Location: On-Site (Bangalore) | Experience: 2+ Years | Type: Full-Time | Department: Audit Team
Key Responsibilities
- Participate as an active member of the audit team in external compliance engagements covering ISO 27001, SOC 2, and related frameworks.
- Evaluate the design and operating effectiveness of IT security controls against applicable standards and criteria.
- Review client-submitted evidence, identify gaps, and document findings.
- Draft clear, professional audit documentation including test procedures, deficiency write-ups, and audit reports.
- Communicate audit findings, information requests, and timelines to clients in a concise and professional manner.
- Stay current with evolving compliance standards, threat landscapes, and industry best practices.
Minimum Qualifications
- ISO 27001 Lead Auditor certification (mandatory).
- Minimum 2 years of hands-on experience in ISO 27001, SOC 2, or Cybersecurity audits as part of an external audit team.
- Demonstrated knowledge of IT security controls, risk management principles, and control frameworks.
- Strong written and verbal communication skills; ability to produce clear, professional correspondence and audit documentation.
Skills & Competencies
- IT Security Controls: Deep understanding of access management, vulnerability management, change management, encryption, and incident response.
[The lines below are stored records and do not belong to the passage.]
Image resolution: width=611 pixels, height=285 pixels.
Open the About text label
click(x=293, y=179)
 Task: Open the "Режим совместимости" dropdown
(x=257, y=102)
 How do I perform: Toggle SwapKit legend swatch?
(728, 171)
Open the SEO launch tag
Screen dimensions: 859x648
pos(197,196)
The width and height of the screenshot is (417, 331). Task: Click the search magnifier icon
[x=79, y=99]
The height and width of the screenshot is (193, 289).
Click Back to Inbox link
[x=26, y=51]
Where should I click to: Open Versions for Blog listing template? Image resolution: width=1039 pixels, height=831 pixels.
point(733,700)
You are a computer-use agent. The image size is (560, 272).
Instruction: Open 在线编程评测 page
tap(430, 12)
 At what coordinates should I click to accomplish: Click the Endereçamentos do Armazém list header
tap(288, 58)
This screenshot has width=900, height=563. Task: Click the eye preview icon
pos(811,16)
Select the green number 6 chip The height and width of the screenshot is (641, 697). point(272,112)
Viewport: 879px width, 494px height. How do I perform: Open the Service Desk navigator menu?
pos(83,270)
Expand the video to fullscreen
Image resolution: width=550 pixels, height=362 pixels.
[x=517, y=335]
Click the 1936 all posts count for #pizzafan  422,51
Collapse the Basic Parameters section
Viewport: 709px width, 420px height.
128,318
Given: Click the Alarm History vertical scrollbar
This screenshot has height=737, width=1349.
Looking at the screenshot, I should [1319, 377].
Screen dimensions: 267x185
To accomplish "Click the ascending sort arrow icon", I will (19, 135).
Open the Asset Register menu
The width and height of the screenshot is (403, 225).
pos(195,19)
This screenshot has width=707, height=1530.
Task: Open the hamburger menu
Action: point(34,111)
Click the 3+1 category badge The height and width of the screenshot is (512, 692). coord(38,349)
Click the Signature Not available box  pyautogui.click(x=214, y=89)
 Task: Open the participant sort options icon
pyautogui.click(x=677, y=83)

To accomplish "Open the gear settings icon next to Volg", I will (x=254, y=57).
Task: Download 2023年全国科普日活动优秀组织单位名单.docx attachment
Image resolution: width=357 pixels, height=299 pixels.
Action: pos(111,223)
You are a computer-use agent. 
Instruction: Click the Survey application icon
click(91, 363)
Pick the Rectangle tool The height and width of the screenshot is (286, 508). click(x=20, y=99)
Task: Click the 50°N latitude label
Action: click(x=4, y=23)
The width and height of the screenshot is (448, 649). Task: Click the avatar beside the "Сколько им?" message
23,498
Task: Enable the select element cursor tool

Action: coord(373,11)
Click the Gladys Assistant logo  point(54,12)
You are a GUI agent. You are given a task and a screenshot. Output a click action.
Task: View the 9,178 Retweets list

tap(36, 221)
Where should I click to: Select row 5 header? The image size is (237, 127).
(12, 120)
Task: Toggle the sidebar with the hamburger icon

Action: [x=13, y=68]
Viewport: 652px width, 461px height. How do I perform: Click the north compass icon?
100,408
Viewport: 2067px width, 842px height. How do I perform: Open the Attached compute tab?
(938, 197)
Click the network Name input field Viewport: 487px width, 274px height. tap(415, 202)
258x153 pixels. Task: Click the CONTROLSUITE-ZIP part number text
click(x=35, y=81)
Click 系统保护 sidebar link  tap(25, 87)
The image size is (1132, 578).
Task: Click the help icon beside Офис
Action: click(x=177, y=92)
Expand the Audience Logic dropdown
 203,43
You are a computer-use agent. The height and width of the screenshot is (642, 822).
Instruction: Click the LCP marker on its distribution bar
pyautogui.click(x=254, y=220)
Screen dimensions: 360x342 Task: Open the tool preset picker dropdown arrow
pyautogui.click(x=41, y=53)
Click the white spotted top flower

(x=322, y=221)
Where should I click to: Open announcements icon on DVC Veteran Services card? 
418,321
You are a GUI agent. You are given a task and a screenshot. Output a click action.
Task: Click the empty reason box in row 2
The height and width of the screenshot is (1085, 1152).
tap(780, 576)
- Communication: Ability to interact professionally with clients, articulate audit requirements, and present findings without ambiguity.
- AI Tools: Comfort using AI-assisted tools for research, drafting, and audit workflow enhancement.
- Analytical Thinking: Capacity to evaluate evidence critically and exercise sound professional judgment.
- Attention to Detail: Precision in documentation, cross-referencing evidence, and maintaining audit trails.